SUPREME COURT OF QUEENSLAND

CITATION:

R v HCX [2025] QCA 100

PARTIES:

R

v

HCX

(applicant)

FILE NO/S:

CA No 265 of 2023

DC No 122 of 2018

DIVISION:

Court of Appeal

PROCEEDING:

Application for Extension (Sentence)

ORIGINATING COURT:

District Court at Bundaberg – Date of Sentence: 5 February 2019 (Clare SC DCJ)

DELIVERED ON:

13 June 2025

DELIVERED AT:

Brisbane

HEARING DATE:

15 April 2025

JUDGES:

Bond, Flanagan and Bradley JJA

ORDER:

The application for extension of the time within which to file an application for leave to appeal against sentence is refused.

CATCHWORDS:

CRIMINAL LAW – APPEAL AND NEW TRIAL – PROCEDURE – NOTICES OF APPEAL – TIME FOR APPEAL AND EXTENSION THEREOF – where the applicant pleaded guilty to one offence of rape and three offences of indecent treatment of a child under 16, under 12 – where the applicant was sentenced to 11 years’ imprisonment – where the application for extension of time was filed over four years after the deadline to apply for leave to appeal against sentence had expired – where there was no good reason for the lengthy delay in bringing the application – where the proposed ground of appeal was that the sentence imposed was manifestly excessive – whether the refusal to grant an extension would result in a miscarriage of justice – where the applicant had poor prospects of persuading the Court that the sentence imposed was manifestly excessive – where the application for extension of time should be refused

Penalties and Sentences Act 1992 (Qld), s 9

R v Free; Ex-parte Attorney-General (Qld) (2020) 4 QR 80; [2020] QCA 58, applied

R v Muirhead (2019) 279 A Crim R 510; [2019] QCA 244, applied

R v Tait [1999] 2 Qd R 667; [1998] QCA 304, applied

COUNSEL:

D M Caruana for the applicant (pro bono)

M A Gawrych for the respondent

SOLICITORS:

Guest Lawyers for the applicant (pro bono)

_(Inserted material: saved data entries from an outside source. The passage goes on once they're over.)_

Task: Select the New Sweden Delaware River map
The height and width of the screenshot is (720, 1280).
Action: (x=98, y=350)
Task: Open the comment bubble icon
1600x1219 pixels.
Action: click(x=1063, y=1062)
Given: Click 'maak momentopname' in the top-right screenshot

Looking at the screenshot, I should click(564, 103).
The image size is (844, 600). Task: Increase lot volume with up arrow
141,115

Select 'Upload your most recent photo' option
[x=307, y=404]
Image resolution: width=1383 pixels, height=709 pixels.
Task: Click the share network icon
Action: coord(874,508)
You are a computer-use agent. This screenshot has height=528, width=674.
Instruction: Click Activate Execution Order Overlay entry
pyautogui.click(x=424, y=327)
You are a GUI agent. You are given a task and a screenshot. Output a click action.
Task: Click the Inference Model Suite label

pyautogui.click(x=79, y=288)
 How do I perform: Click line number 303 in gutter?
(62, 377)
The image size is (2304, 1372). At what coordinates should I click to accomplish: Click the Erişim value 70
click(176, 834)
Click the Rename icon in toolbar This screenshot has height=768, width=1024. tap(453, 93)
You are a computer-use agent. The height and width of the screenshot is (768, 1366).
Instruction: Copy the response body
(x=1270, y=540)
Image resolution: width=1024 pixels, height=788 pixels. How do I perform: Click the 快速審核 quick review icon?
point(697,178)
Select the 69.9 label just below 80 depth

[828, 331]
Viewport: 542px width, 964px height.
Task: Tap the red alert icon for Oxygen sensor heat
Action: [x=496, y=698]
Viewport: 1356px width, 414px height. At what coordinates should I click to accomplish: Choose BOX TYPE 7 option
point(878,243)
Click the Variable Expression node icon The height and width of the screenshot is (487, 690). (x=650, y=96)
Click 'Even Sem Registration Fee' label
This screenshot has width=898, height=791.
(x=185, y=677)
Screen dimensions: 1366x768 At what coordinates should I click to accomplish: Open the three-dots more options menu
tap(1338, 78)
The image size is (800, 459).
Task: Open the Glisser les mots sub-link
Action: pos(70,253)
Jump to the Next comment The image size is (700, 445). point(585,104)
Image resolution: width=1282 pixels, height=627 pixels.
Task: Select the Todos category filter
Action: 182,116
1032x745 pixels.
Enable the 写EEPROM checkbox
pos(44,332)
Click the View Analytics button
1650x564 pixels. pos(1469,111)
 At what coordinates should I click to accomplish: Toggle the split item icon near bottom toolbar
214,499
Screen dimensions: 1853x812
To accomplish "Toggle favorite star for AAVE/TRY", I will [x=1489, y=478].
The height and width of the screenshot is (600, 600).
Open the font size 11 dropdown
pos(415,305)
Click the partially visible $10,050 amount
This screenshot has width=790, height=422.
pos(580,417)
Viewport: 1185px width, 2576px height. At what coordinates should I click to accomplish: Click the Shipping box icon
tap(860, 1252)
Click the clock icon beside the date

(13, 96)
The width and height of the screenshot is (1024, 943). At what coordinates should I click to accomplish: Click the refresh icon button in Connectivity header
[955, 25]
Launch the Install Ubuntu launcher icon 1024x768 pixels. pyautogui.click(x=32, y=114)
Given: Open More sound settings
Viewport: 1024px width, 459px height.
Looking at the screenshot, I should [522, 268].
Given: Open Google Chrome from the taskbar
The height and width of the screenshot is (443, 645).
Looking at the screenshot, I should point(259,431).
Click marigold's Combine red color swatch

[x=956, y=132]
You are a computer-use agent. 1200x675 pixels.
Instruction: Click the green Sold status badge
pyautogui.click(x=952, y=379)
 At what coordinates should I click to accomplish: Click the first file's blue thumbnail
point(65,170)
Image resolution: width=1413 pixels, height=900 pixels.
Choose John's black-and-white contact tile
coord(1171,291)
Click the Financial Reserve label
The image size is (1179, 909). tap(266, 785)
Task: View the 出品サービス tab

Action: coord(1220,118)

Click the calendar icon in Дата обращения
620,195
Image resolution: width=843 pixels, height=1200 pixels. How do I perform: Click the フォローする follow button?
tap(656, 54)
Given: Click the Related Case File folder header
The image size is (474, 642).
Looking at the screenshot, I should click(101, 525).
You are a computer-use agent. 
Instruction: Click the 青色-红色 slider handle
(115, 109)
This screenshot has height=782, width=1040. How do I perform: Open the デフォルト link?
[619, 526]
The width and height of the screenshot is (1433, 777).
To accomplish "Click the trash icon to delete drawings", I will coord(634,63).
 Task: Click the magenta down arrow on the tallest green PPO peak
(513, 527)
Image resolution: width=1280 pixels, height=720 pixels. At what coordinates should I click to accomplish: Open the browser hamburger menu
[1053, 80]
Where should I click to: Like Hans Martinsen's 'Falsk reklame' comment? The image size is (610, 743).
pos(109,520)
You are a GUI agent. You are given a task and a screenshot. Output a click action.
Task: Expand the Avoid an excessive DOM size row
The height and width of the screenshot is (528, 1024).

Director of Public Prosecutions (Queensland) for the respondent

  1. [1]
    BOND JA:  On 5 February 2019 in the District Court at Bundaberg the applicant was convicted on his own pleas of guilty of one offence of rape and three offences of indecent treatment of a child under 16, under 12.  Each count was alleged to have the aggravating feature that it was a domestic violence offence.  He was sentenced on the same day.
  2. [2]
    The sentencing judge described the offending in these terms:

“The child … was your eight year old niece.  The offending was all in one episode but you had been sexually interested in this child for some months.  You had been banned from the house at night because you had been caught peeping through her windows.  You devised a plan, you prepared for it and you successfully carried it out with stealth and cunning.  Under the cover of darkness, you crept through the neighbouring properties to the back of a house to get to [the complainant child’s] bedroom.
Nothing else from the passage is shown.